Python Code:
from Crypto.Random import get_random_bytes
from Crypto.Cipher import AES
from Crypto.Util.Padding import pad
import base64
def encrypt_string(input_string, key_base64, str_iv):
try:
key = key_base64.encode('utf-8')
if str_iv:
iv = base64.b64decode(str_iv)
else:
iv = get_random_bytes(16)
cipher = AES.new(key, AES.MODE_CBC, iv)
padded_data = pad(input_string.encode(), AES.block_size)
cipher_data = cipher.encrypt(padded_data)
combined_data = iv + cipher_data
return base64.b64encode(combined_data).decode()
except Exception as e:
print(e)
if __name__ == "__main__":
key = "1bd393e7a457f9023d9ba95fffb5a2e1"
iv = "1oTOhV9xGyu1mppmWZWa5w=="
input_string = "AAAAAAA"
encrypted_data = encrypt_string(input_string, key, iv)
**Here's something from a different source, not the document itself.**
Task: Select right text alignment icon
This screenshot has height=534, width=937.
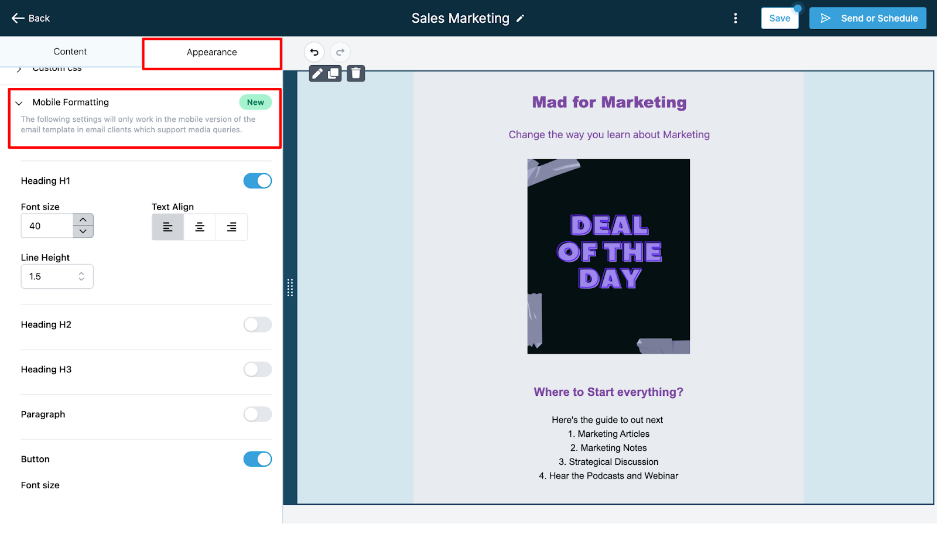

print("Encrypted string:", encrypted_data)`
OUTPUT : Encrypted string: 1oTOhV9xGyu1mppmWZWa5+kzveiTRzRH+gRVHx+7Ad0=
PHP code:
<?php
function encrypt_string($input_string, $key_base64, $str_iv) {
try {
$key = base64_decode($key_base64);
if ($str_iv) {
$iv = base64_decode($str_iv);
} else {
$iv = openssl_random_pseudo_bytes(16);
}
$ciphertext = openssl_encrypt($input_string, 'aes-256-cbc', $key, OPENSSL_RAW_DATA, $iv);
$combined_data = $iv . $ciphertext;
return base64_encode($combined_data);
} catch (Exception $e) {
echo $e->getMessage();
}
}
$key = "1bd393e7a457f9023d9ba95fffb5a2e1";
$iv = "1oTOhV9xGyu1mppmWZWa5w==";
$input_string = "AAAAAAA";
$encrypted_data = encrypt_string($input_string, $key, $iv);
echo "Encrypted string: " . $encrypted_data . "\n";
?>
OUTPUT: Encrypted string: 1oTOhV9xGyu1mppmWZWa53Nc8rxWTultBWLvWitUICQ=
Please, does anyone know how to make the output of these two codes the same?
If you want to get the same result then just remove the $key = base64_decode($key_base64)
. I did get the right result for $key = $key_base64
.
Note that using the base64 encoding directly as key means that a maximum of 6 bits contain random information for each character / byte of input. So if you insert 32 characters then the key size is effectively 32 * 6 = 192 bits. That's more than enough, but clearly less than the 256 bits "promised" by AES-256.
The other issue is that CBC doesn't offer integrity / authenticity.
I'd recommend never to convert keys to strings in the first place - just keep them binary. Furthermore, if you're going to encrypt with a symmetric key then use something like NaCL or another library that performs higher level "sealing" rather than just encryption. If you want to use a password then you should use a good Password Based Key Derivation Function (PBKDF) such as PBKDF2 or Argon2.